SOURCE PASSAGE:
*-*-*
Wondering What To Do With Your "Electronic Waste"?

In New York, the Electronic Equipment Recycling and Reuse Act (pdf) (Environmental Conservation Law, Article 27, Title 26), creates electronics recycling programs effective April 1, 2011. The new law requires free and convenient recycling of electronic waste be provided to most "consumers" (see definition below) in the state, including households, many small businesses and many not-for-profit corporations. The State's Department of Environmental Conservation has set up a detailed website providing information about this new law. As discussed below, other states are taking similar steps to deal with this new form of waste. 

New York's e-Waste Law

The new law affects consumers, retailers, and manufacturers of "covered electronic equipment" (CEE), as well as certain waste recycling, consolidation, collection and management facilities. One of the notable requirements under the new law is that beginning April 1, 2011, manufacturers of CEE are required to take back from consumers a wide range of electronic waste.
*-*-*
SUPPLIED INFORMATION:
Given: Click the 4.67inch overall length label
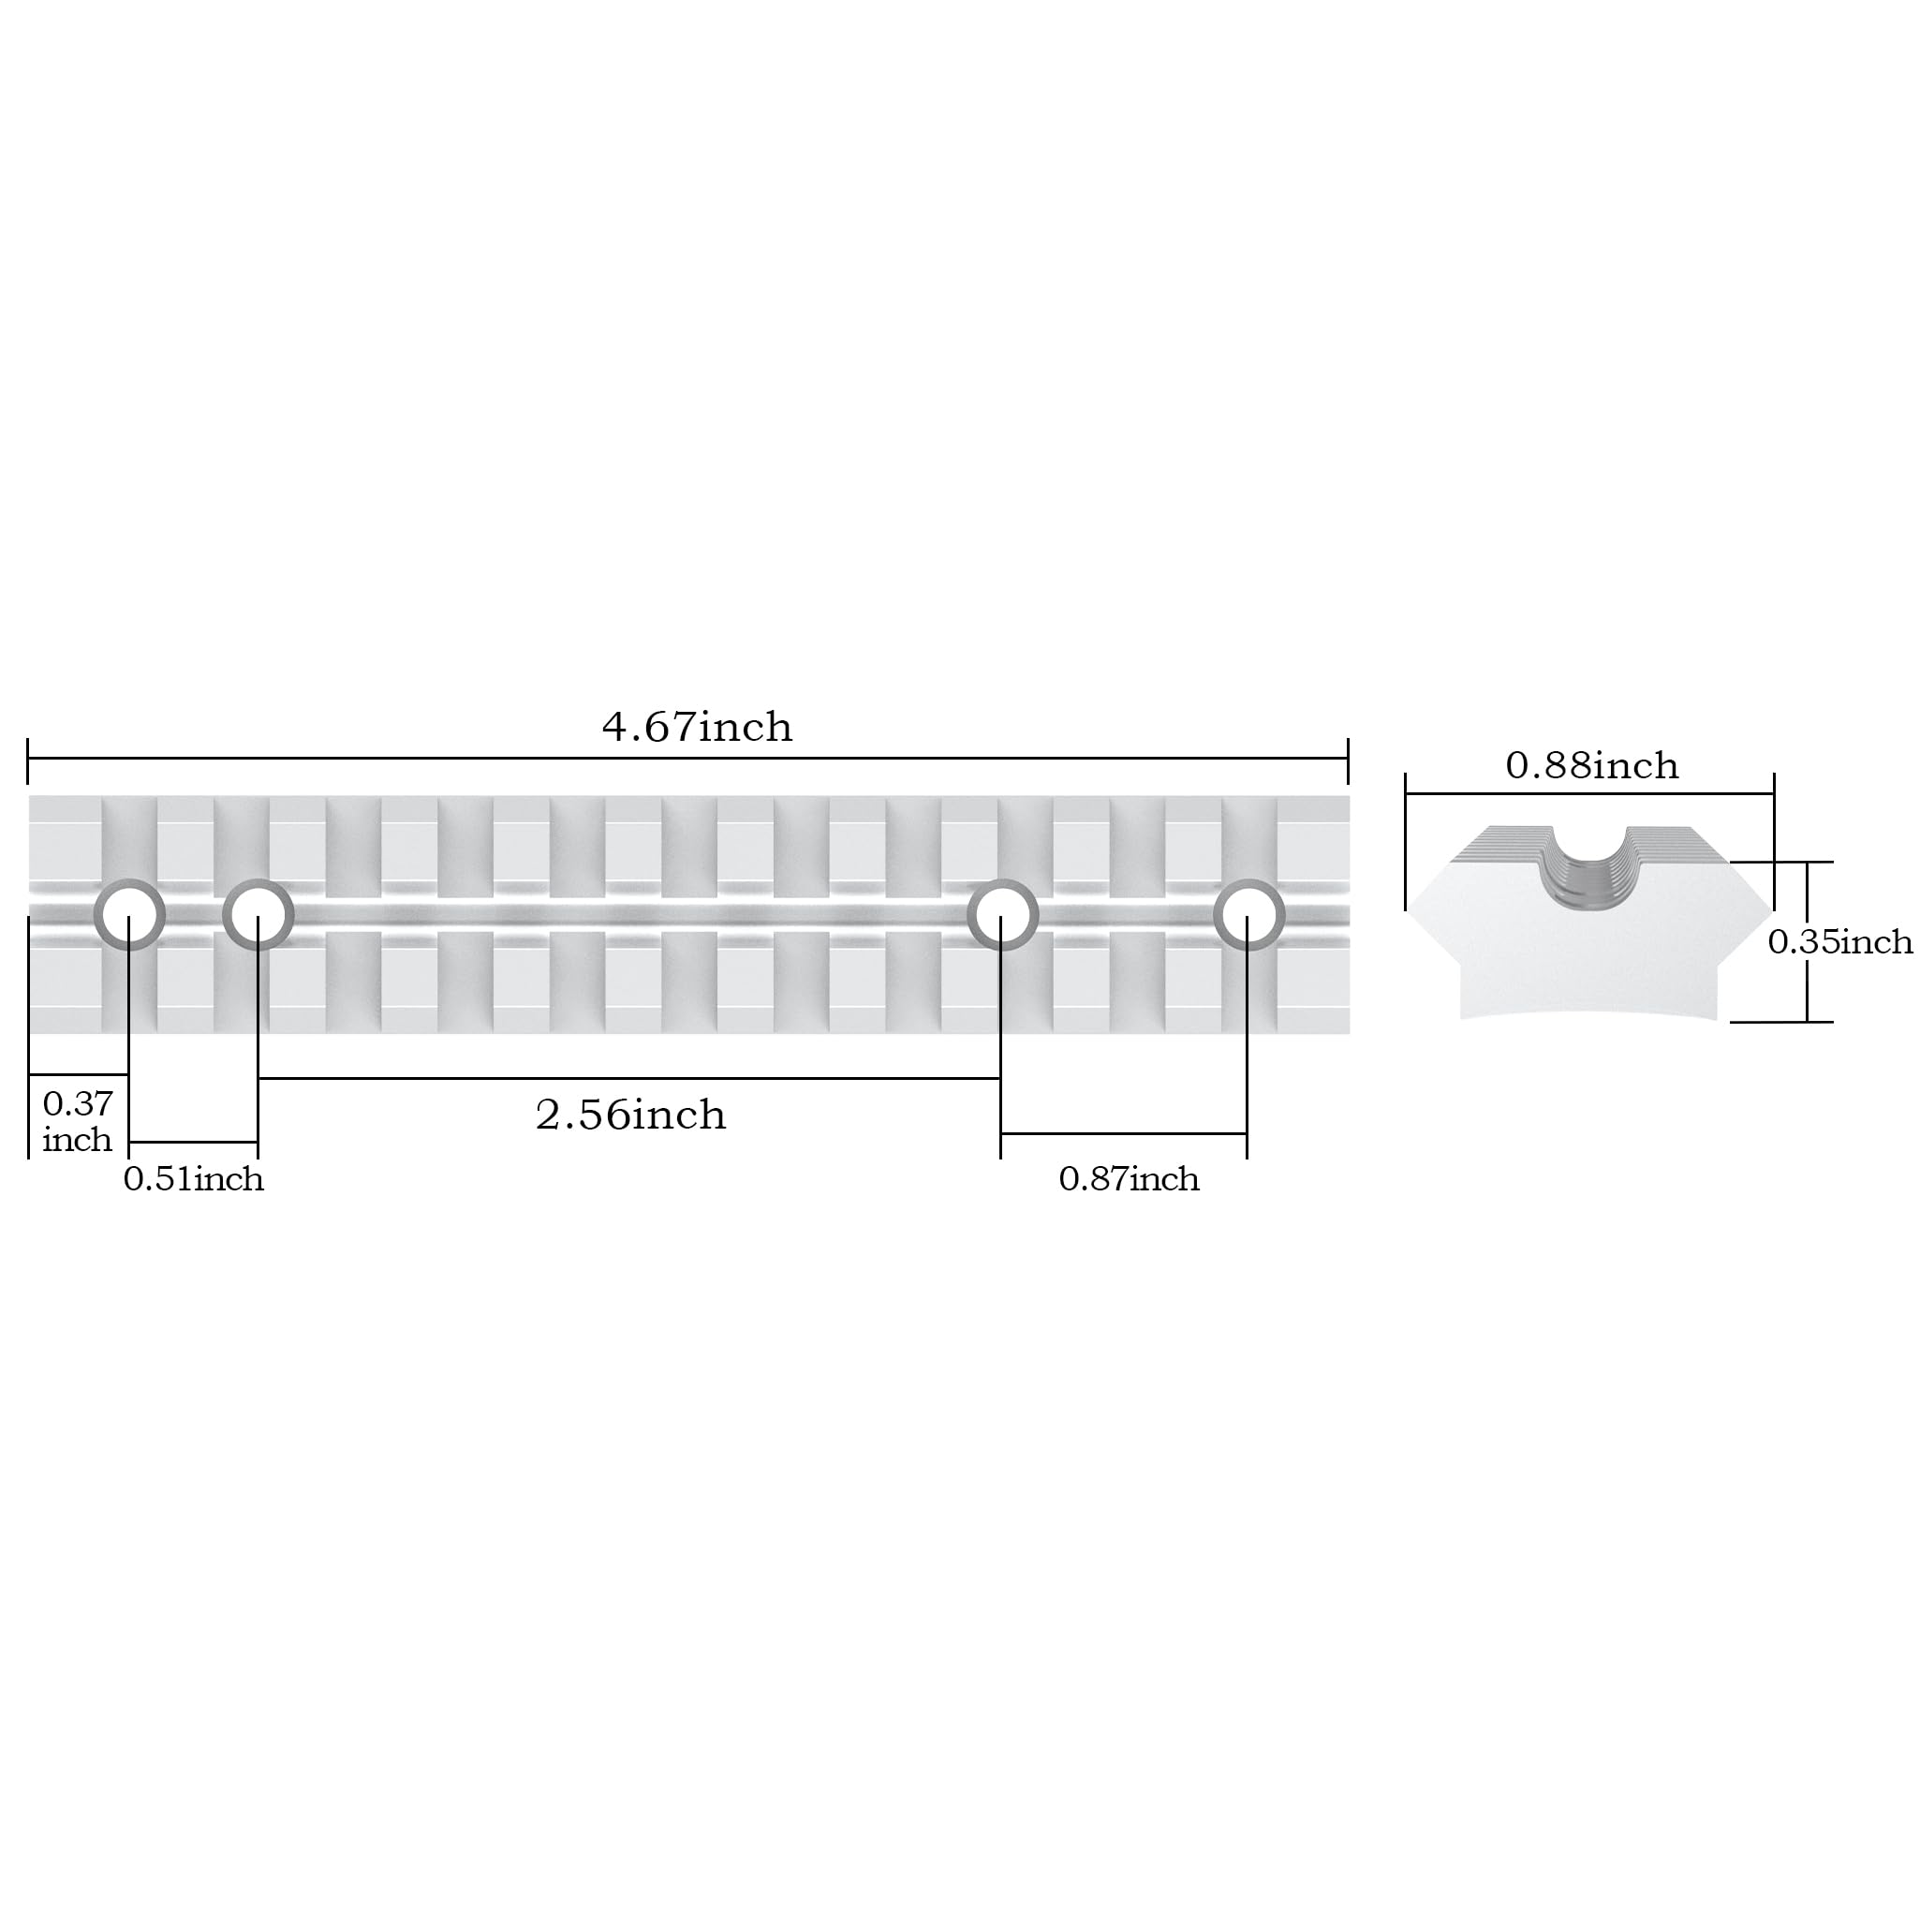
*-*-*
GOALS:
**1)** In the e-waste article, rewrite the stretch from "In New York, the Electronic" through "form of waste.", replacing "households" with "residences".
**2)** According to the e-waste article, on what date does New York's Electronic Equipment Recycling and Reuse Act make its electronics recycling programs effective?

COMPLETE ANSWERS:
**1)**
In New York, the Electronic Equipment Recycling and Reuse Act (pdf) (Environmental Conservation Law, Article 27, Title 26), creates electronics recycling programs effective April 1, 2011. The new law requires free and convenient recycling of electronic waste be provided to most "consumers" (see definition below) in the state, including residences, many small businesses and many not-for-profit corporations. The State's Department of Environmental Conservation has set up a detailed website providing information about this new law. As discussed below, other states are taking similar steps to deal with this new form of waste.

**2)** April 1, 2011